EuroFSA supports Fire Safety and energy poverty project
This project, a studentship at the University of Manchester, lead by professor Stefan Bouzarovski, aims to investigate the relationships between domestic fire safety and energy poverty. It starts from the premise that households who struggle to afford needed energy services in the home are also disproportionately exposed to fire risks, due to the poor quality of their housing and electricity installations, as well as the higher prevalence of unsafe energy consumption practices.

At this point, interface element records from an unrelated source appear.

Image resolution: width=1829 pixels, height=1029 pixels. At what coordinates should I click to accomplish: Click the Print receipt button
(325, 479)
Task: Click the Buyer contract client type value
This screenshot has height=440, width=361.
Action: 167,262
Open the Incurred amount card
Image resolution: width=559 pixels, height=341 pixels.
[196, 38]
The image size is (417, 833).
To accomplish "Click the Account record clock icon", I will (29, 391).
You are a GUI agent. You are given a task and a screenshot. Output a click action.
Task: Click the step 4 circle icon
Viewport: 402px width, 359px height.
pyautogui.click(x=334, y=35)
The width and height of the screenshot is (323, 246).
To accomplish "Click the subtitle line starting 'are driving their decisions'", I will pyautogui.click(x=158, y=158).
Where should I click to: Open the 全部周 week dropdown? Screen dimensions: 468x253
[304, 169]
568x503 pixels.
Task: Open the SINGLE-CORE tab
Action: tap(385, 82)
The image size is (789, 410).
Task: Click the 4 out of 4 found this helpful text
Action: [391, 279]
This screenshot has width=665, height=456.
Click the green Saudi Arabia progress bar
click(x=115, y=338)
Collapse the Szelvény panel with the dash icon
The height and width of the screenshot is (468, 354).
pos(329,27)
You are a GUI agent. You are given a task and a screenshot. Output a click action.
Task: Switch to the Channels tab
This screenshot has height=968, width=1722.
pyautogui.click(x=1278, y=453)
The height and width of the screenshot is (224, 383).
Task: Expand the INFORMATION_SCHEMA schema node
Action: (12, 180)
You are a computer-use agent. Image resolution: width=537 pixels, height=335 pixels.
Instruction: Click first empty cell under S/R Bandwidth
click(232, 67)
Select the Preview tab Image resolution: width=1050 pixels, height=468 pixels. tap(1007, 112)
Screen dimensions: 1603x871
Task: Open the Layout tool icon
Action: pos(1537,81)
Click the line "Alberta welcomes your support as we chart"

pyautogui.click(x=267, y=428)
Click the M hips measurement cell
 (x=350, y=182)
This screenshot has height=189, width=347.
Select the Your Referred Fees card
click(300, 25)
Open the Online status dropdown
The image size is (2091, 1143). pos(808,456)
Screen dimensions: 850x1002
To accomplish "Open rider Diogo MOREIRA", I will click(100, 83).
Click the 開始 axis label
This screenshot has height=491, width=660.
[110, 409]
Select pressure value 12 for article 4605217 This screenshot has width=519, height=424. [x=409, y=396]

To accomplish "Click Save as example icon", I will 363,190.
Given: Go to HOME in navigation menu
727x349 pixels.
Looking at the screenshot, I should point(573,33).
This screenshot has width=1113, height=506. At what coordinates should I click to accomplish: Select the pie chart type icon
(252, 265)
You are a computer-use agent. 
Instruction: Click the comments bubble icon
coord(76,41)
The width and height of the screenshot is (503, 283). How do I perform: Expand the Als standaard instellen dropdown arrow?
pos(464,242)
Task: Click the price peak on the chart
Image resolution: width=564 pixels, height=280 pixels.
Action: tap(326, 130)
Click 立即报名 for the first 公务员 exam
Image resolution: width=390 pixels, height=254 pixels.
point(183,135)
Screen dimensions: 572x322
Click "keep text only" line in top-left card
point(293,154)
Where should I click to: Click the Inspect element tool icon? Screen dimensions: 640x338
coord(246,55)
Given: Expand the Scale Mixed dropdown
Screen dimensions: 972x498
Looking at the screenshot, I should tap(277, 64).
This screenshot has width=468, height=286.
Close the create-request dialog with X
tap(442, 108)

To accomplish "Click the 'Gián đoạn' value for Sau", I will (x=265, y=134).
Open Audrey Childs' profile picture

In terms of research impacts, the studentship is expected to lead to novel insights into the drivers and impacts of the cost-of-living crisis on well-being and housing, as well as the relationships between energy infrastructures and climate change more broadly (due to the overheating of housing during hot weather in particular). It opens several innovative strands of scientific and policy enquiry by connecting measures to mitigate and confront fire risks in housing and cities, on the one hand, with wider socio-environmental vulnerabilities arising from multiple forms of precarisation, austerity and systemic disadvantage, on the other. By exposing a ‘silent killer’, the studentship can lead to tangible improvements in health and safety outcomes for low-income and disadvantaged households in particular.
The project involves working with three organisations:
1. Merseyside Fire and Rescue Service (MFRS)
2. Antwerp Regional Fire Service
3. European Fire Safety Alliance
EuroFSA, in corporation with the Netherlands Institute for Public Safety (NIPV), supports the project, in terms of disseminating and upscaling the findings to European and global policy-makers and scientists alike.